YOUR ASSIGNMENT: The output should consist solely of the line containing "Click the 'private String nom' declaration" and all lines after it through the final line of the entries below, reproduced exactly.

SUPPLIED MATERIAL:
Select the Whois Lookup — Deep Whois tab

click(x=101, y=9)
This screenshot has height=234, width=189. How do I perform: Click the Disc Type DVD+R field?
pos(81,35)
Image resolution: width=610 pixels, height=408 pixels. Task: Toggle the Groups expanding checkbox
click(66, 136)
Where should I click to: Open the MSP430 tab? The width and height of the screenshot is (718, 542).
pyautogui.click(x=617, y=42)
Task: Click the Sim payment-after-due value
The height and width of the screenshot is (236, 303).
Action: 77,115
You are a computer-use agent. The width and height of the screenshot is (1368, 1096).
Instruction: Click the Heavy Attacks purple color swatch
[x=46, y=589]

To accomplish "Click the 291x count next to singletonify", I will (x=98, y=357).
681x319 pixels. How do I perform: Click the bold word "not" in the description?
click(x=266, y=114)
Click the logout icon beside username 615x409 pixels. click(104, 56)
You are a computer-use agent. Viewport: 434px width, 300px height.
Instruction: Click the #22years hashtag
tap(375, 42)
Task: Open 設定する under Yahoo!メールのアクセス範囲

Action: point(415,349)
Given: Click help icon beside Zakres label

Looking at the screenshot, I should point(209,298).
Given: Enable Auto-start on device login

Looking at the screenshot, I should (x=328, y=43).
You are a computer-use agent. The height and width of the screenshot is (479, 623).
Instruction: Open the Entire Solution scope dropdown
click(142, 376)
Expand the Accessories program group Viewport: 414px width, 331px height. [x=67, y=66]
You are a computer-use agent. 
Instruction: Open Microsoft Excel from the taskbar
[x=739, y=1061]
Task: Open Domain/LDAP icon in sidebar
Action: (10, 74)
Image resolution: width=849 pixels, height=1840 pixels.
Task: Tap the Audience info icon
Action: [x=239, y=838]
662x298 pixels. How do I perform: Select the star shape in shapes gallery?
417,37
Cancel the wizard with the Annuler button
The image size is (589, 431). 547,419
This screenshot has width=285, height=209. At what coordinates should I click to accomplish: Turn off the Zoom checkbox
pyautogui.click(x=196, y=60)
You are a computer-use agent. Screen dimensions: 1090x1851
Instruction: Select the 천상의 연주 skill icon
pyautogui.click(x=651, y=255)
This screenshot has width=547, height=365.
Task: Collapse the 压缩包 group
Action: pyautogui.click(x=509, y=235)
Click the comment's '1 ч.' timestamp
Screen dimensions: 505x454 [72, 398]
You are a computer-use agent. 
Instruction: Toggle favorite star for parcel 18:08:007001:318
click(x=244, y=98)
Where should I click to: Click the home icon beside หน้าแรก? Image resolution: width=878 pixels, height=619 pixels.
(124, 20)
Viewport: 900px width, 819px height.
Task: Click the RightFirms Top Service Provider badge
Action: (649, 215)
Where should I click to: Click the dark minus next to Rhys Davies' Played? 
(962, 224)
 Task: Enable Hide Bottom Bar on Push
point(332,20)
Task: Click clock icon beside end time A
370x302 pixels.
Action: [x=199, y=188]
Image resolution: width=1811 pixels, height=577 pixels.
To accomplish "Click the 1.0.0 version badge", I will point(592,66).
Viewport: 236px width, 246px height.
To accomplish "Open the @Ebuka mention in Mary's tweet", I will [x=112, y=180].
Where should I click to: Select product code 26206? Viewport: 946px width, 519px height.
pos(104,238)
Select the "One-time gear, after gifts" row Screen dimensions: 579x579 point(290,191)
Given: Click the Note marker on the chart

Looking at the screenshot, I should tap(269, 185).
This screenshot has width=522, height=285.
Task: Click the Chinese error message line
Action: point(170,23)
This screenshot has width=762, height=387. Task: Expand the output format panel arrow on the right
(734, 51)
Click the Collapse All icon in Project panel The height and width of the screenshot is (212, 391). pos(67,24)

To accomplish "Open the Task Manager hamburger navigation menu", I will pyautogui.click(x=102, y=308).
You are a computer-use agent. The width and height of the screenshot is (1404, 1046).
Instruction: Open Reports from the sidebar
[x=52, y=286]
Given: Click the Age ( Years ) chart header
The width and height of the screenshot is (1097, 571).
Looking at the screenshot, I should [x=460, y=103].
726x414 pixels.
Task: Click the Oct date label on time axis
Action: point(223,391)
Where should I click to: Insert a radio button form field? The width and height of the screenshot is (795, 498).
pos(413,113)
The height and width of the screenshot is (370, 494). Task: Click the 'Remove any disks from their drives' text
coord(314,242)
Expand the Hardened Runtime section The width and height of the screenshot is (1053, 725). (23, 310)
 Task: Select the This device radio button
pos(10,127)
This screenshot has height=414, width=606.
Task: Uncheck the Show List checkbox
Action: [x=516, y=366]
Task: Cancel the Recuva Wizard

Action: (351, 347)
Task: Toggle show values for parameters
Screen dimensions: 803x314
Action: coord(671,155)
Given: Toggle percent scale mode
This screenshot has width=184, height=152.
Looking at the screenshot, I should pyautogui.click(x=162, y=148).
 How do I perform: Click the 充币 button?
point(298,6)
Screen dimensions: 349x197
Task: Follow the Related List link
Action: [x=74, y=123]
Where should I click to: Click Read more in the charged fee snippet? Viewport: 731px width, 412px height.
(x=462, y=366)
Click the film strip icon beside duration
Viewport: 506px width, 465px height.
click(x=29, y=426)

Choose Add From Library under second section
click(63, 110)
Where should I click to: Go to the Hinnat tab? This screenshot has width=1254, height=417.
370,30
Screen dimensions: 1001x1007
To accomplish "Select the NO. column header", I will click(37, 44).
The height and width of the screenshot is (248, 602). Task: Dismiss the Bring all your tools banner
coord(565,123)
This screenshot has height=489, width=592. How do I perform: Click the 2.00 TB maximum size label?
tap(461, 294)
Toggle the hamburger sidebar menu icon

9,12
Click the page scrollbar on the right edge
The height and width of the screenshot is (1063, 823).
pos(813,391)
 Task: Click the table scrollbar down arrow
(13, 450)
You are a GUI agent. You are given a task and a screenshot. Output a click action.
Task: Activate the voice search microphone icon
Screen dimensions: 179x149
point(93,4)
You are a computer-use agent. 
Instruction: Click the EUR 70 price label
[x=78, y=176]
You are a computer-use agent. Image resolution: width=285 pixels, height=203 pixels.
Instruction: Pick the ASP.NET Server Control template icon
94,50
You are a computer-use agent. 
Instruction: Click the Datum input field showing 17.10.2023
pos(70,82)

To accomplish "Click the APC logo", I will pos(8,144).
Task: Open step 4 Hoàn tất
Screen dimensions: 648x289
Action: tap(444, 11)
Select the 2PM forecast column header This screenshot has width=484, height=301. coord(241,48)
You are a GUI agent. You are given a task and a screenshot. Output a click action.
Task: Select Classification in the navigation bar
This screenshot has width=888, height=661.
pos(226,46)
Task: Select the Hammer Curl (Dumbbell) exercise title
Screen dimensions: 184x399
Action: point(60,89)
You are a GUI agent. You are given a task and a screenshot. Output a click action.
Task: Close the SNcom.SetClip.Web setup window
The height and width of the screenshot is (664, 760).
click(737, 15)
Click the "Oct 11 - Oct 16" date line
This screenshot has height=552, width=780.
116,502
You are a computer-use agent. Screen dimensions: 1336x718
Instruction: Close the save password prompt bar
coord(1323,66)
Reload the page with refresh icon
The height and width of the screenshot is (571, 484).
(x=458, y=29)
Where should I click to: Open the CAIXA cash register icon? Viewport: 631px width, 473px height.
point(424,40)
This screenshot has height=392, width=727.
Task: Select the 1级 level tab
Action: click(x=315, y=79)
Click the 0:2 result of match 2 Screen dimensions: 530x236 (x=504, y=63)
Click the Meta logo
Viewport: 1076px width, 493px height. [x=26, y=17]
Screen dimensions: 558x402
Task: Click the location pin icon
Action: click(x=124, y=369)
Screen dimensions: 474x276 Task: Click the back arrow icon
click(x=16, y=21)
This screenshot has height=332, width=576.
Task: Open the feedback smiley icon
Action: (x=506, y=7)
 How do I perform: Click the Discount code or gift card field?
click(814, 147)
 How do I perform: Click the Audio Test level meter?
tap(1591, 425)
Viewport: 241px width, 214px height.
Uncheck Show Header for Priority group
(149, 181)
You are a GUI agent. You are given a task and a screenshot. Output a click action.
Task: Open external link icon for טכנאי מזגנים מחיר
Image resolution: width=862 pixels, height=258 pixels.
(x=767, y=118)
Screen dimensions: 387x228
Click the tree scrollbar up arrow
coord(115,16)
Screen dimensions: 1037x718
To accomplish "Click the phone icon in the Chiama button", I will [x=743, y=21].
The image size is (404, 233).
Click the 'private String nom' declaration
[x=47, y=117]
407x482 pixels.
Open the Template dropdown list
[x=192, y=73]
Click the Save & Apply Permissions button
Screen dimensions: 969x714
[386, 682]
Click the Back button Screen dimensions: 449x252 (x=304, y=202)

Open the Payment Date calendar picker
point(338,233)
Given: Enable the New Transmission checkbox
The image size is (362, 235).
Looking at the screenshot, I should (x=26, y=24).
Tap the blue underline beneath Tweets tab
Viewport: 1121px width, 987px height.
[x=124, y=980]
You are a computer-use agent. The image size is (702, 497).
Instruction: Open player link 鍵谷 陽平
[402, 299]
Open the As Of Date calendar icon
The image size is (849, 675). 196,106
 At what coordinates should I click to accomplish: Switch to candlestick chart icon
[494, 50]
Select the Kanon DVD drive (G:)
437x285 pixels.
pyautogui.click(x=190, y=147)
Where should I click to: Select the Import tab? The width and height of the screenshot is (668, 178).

TASK ANSWER:
Click the 'private String nom' declaration
[x=47, y=117]
407x482 pixels.
Open the Template dropdown list
[x=192, y=73]
Click the Save & Apply Permissions button
Screen dimensions: 969x714
[386, 682]
Click the Back button Screen dimensions: 449x252 (x=304, y=202)

Open the Payment Date calendar picker
point(338,233)
Given: Enable the New Transmission checkbox
The image size is (362, 235).
Looking at the screenshot, I should (x=26, y=24).
Tap the blue underline beneath Tweets tab
Viewport: 1121px width, 987px height.
[x=124, y=980]
You are a computer-use agent. The image size is (702, 497).
Instruction: Open player link 鍵谷 陽平
[402, 299]
Open the As Of Date calendar icon
The image size is (849, 675). 196,106
 At what coordinates should I click to accomplish: Switch to candlestick chart icon
[494, 50]
Select the Kanon DVD drive (G:)
437x285 pixels.
pyautogui.click(x=190, y=147)
Where should I click to: Select the Import tab? The width and height of the screenshot is (668, 178).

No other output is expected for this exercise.